Certamente. Sì, in effetti mi ricorda un po’ di più la fotografia di strada, che facevo quando ero all’università a New York, dove ti aggiravi e aspettavi che qualcosa ti ispirasse. Poi ci si organizzava per catturare l’immagine nel modo desiderato. È sicuramente un po’ così. C’è sicuramente un processo curatoriale. C’è un processo di ricerca delle cose, che ritengo interessante.
Abbiamo parlato di fotografia. La fotografia ha cambiato l’arte che l’ha seguita. Ci sono stati movimenti in cui si è cercato di raggiungere una realtà che non fosse quella fotografica, come l’Impressionismo, il Cubismo o Picasso. Pensa che vedremo accadere qualcosa di simile grazie all’IA?
Penso di sì. Ogni nuovo strumento artistico cambia sicuramente il campo, in quanto le persone capiscono non solo come usarlo, ma anche come differenziarsi da ciò che quello strumento può fare.
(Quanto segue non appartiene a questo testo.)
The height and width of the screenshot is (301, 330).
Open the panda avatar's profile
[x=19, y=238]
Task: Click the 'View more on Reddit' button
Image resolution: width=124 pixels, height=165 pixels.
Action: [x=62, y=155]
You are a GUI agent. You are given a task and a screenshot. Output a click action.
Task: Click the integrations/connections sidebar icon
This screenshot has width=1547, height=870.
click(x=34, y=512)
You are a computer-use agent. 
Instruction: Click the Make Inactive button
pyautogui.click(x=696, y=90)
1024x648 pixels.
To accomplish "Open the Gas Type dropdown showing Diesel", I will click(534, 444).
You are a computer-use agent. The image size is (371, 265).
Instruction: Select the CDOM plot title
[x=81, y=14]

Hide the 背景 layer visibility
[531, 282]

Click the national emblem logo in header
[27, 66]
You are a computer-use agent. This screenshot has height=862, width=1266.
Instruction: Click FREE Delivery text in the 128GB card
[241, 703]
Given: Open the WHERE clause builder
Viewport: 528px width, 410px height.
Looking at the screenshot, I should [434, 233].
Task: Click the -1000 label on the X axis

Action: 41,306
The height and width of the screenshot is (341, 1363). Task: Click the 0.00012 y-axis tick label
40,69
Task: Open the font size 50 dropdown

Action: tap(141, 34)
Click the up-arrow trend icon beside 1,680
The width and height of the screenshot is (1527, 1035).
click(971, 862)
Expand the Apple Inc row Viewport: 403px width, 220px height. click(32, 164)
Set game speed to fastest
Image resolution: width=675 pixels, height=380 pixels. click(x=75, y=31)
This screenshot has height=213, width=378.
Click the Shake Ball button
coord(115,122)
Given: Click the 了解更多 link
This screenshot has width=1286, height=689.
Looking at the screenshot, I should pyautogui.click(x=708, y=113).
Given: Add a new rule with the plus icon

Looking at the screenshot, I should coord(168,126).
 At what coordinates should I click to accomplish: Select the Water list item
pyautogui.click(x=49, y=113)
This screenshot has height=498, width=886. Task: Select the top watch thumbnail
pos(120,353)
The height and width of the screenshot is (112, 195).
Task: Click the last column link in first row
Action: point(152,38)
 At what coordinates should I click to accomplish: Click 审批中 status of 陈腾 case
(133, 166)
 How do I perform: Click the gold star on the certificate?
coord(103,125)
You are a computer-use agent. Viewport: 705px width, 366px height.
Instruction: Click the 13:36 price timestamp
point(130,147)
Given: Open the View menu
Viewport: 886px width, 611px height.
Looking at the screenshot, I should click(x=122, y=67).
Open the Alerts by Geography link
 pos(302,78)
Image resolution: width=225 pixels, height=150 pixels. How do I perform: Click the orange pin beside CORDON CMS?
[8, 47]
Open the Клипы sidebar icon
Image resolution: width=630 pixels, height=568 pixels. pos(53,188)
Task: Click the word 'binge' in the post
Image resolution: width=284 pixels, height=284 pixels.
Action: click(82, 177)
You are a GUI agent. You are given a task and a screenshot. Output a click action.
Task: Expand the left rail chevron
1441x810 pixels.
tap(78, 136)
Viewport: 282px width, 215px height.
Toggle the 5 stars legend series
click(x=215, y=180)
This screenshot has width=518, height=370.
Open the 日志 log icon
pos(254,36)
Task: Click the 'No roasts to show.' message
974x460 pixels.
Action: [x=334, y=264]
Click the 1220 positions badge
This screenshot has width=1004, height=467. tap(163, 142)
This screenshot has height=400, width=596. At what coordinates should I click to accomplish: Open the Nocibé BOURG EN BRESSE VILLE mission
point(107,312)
Parlando di IA come strumento, pensi che l’arte sarà sempre qualcosa fatta dagli esseri umani? Che, per quanto la tecnologia possa essere all’avanguardia, sarà sempre e solo uno strumento? Sai, il modo in cui hai messo insieme queste diverse IA – potresti farlo senza essere nel giro. Si potrebbe semplicemente avere una sorta di AI curatrice alla fine che sceglie ciò che le piace di più. Sarebbe mai arte?
In realtà ho un paio di lavori in cui un’intelligenza artificiale crea un’immagine, usa l’immagine per crearne un’altra e continua a farlo. Ma credo che anche in un processo super-automatizzato si possa risalire abbastanza indietro per trovare da qualche parte un umano che ha deciso di fare qualcosa. Ad esempio, forse ha scelto quale set di dati utilizzare.
Potremmo vedere camere d’albergo piene di quadri robotici. Insomma, roba che non guardiamo quasi mai, che non passa nemmeno attraverso la cura umana.
Credo che la domanda da porsi sia quanto coinvolgimento umano sia necessario per fare qualcosa di artistico. Esiste una soglia o una percentuale di coinvolgimento? È una bella domanda.
Sì, credo che sia come dire: è ancora arte se non c’è nessuno a vederla?
Che cosa sia o non sia arte è una domanda che ci si pone da sempre. Credo che il punto sia piuttosto: che cos’è la buona arte rispetto alla cattiva arte? E questo è molto personale.
Ma credo che gli esseri umani continueranno a fare queste cose. In un futuro lontano continueremo a dipingere, anche quando i robot faranno i quadri.